4. I highly recommend mindfulness, the philosophy where you acknowledge thoughts and feelings but don't get carried away with them. Just recognising them as existing but moving on. I really got into this via Yoga which I also recommend, but really mindfulness is the key ingredient.
It's not a form of OCD on it's own (unless it is accompanied by you ritually doing things to avoid the thoughts coming true.)
This isn't true. You can have OCD without ritually doing things to prevent harm. This is my diagnosis and experience.
I have always had these and it is true that if you try to repress them, the more they come back. The first holiday I went on when my son was born we were staying near the beach on the third floor and I continually thought about throwing him off the balcony. I knew I didn't want to throw him off the balcony but my brain couldn't stop thinking about it.

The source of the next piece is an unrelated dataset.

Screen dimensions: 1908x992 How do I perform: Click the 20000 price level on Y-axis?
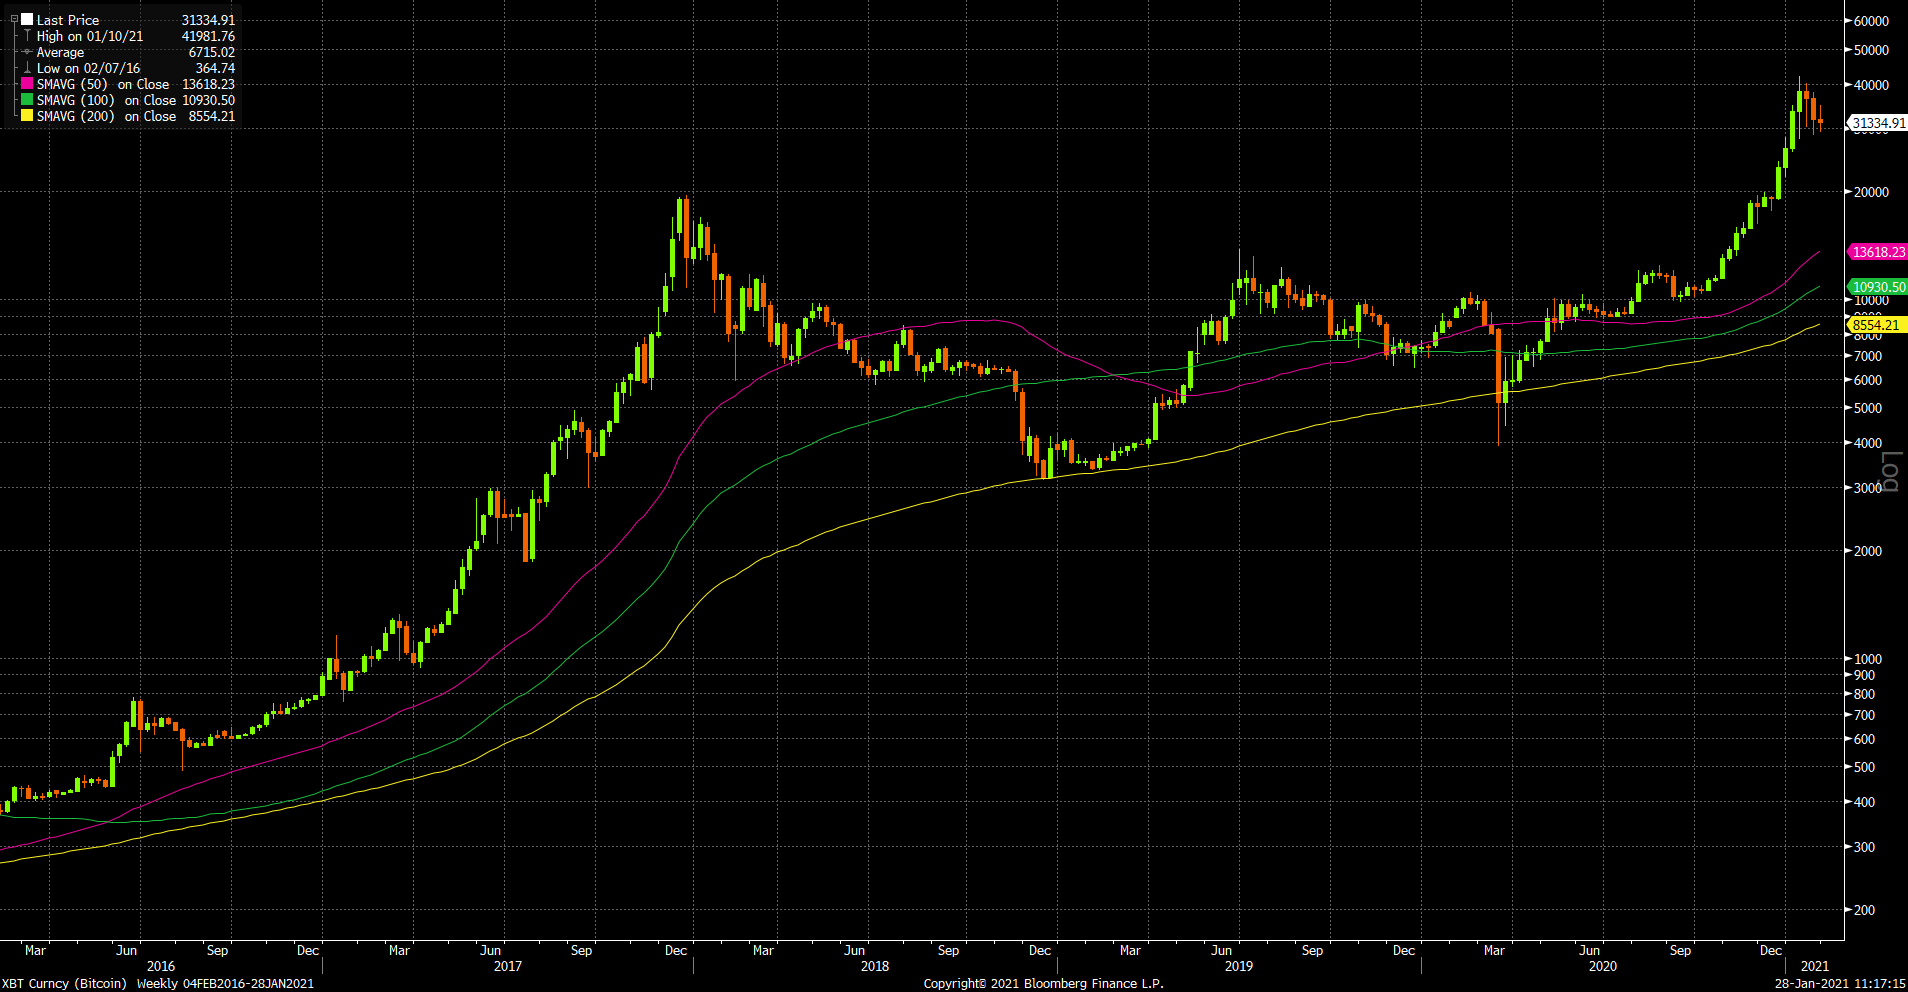[1871, 192]
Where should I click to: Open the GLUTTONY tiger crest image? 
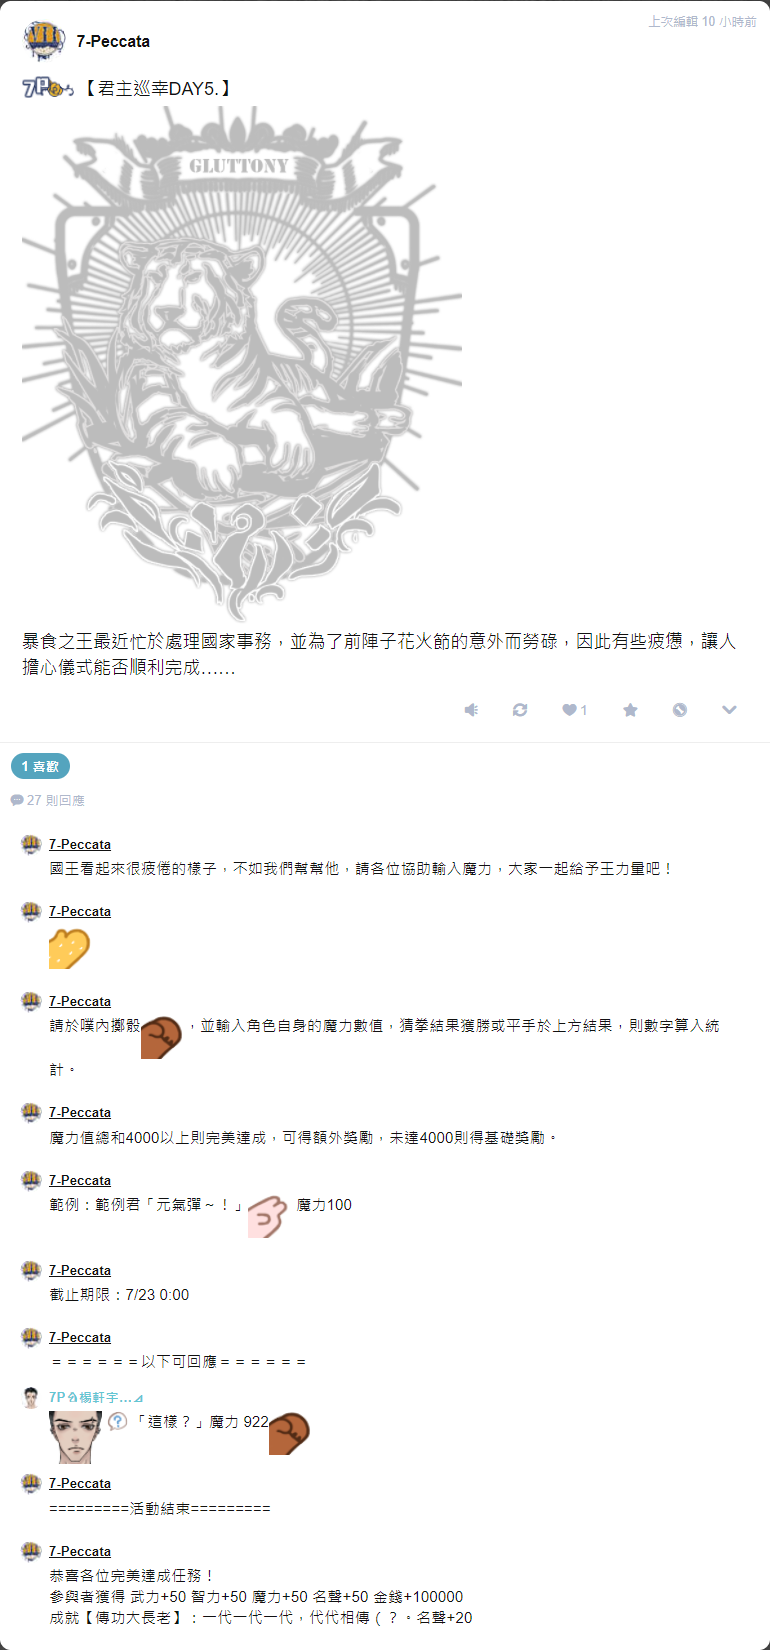[x=242, y=364]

More recently, I read an article about Pure OCD and they mentioned intrusive thoughts and also that one person would retrace the route they had driven in the car to check that they hadn't accidentally run anyone over. I have done this several times. I thought everyone did now and again but DH assures me he never has! I would suggest going to your GP if you are finding it difficult to cope with these thoughts (although mine was worse than useless!) But be assured you are not alone!
Oh my god reading these are like being in my mind. I also have this and it got worse after I had my first child. I used to think I had schizophrenia when I was 17 although now I realise it was these ridiculous thoughts, I think it's far more common than people realise. When I opened up to one of my best friends she said she has exactly the same thoughts but has never told anyone.
Mine are mainly heights (I can't stay in a hotel with a balcony as I used to be convinced I'd sleepwalk off the edge, now it's that somehow I'd throw my child off) which like PP said is the least likely thing in the world we would do.
I'm incredibly overprotective of my child and I also think that plays a part - I think of literally the worst scenario and if there's no way it can happen, then my brain makes me think of me causing something!
Also I never know where any hammers are in our house when we do DIY as I hide them somewhere I know I'll forget so I don't kill OH in my sleep which has been a long time fear
I spoke to a Dr before who said its people with these thoughts that are the least likely to every hurt anybody, which made me feel so much better and I hardly have them anymore.
I know how you feel. I have ocd and intusive thoughts crippled me. My life revolved around them it was grim. Just remember, they are just thoughts. We are allowed and capable of thinking anything be it mild or horrific but if you're not acting on them, you're fine.
What everyone else said. Whether or not the thoughts constitute OCD, they are Def part of the anxiety thing and can be managed through cbt so please don't think you are abnormal, a danger or incurable because you're not..
This definitely needs to be talked about more! Maybe even warned by professionals so that when it happens you don't feel insane and too scared to tell anyone!
I have also had vivid nightmares, they're horrible! My latest one was I woke up in the night and put a bath on for my baby, I put her in the tub and went downstairs, when I came back up she was laying on the bottom and I tried desperately to revive her but it didn't work, I woke up in floss of tears checking my baby, ever since I've been terrified of doing something in my sleep, thinking I'm going to do this while I'm in a daze
That's awful, it must be so scary for you! Can you reassure yourself by tying something noisy to your door handle, so you"ll wake up? I don't believe you need to, but you may feel better.